Racconti di battaglia
La mattina del 27 ottobre, le prime luci dell’alba illuminavano i profili dei monti, ancora avvolti nel silenzio glaciale della notte. Da un giorno, l’artiglieria nemica tuonava senza sosta, e ora due cannoni italiani spuntavano da quota 982, mirando alle retrovie del battaglione austriaco. I proiettili cadevano vicini, squarciando la quiete e causando le prime perdite. Era chiaro che la posizione non poteva essere mantenuta a lungo. Fu quindi dato l’ordine di attaccare.
Guidati dal tenente Kern, gli uomini avanzavano decisi, passo dopo passo, su per la ripida salita. Alla fine, con il sacrificio di pochi uomini, arrivarono sulla vetta: 250 italiani furono presi prigionieri e catturate tre mitragliatrici. Erano le 17:30 quando il razzo rosso segnalò la conquista dell'altura. Non c’era tempo per esultare però, il nuovo obiettivo era quota 930. Ma nei boschi, tra ombre e fruscii sospetti, si nascondevano altri soldati italiani, pronti a rallentare ogni metro conquistato.
Quel pomeriggio, la battaglia si accese di nuovo nella valle: gli italiani, con due battaglioni alpini, bloccarono il passo di San Giorgio, determinati a fermare l’avanzata. Tra spari e grida, il soldato Gellert, della 1ª Compagnia, fece 50 prigionieri da solo. In serata i soldati dell'Hessen dormirono all'addiaccio e si preparano per avanzare ulteriormente.

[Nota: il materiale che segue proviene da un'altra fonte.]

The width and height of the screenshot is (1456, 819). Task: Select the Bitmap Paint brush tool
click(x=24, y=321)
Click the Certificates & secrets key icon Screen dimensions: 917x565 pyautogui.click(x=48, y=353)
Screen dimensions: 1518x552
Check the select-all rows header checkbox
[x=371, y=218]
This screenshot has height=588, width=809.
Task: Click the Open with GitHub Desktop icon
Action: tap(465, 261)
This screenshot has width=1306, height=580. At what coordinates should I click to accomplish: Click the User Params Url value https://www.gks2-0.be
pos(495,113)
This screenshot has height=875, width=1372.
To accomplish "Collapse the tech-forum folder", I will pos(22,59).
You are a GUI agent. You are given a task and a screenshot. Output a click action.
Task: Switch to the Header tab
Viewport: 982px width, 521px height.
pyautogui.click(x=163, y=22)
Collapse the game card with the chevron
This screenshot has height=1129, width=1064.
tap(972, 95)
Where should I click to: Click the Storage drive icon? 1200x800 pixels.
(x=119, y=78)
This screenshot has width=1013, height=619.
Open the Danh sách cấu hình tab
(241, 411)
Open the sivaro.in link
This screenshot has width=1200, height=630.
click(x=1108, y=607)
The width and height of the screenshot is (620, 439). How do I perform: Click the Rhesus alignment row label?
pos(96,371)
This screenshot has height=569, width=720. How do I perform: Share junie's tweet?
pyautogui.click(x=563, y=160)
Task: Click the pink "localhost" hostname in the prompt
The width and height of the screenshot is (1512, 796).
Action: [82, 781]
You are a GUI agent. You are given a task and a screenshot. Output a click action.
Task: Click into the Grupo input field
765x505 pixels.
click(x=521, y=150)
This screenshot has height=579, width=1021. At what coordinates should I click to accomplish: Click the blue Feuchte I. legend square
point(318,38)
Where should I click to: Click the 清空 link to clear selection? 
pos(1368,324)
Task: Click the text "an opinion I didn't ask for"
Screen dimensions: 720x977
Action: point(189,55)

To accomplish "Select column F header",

Il 28 ottobre, il colonnello von Wotke prese il comando e guidò l’assalto verso San Giorgio, lanciando le truppe dei Kaiserjäger e il 4° battaglione in un violento attacco. Le mitragliatrici ruggivano, le posizioni nemiche erano difese con tenacia, ma alle 17, dopo pesanti perdite, l’unità riuscì a sfondare le linee italiane. Delle truppe nemiche restava solo qualche uomo: la maggior parte era fuggita, lasciando dietro di sé trincee abbandonate e un silenzio carico di tensione.
Allo sfumare della battaglia, il 4° battaglione si ritirò a Gniva, mentre il resto del gruppo avanzava tra i boschi. Quella notte, sotto una pioggia mista a neve, le truppe si riunirono infine a Prato di Resia, in un silenzio rotto solo dal fruscio delle foglie bagnate. La montagna, ora loro, sembrava respirare in pace, ma tutti sapevano che l'avanzata non era finita.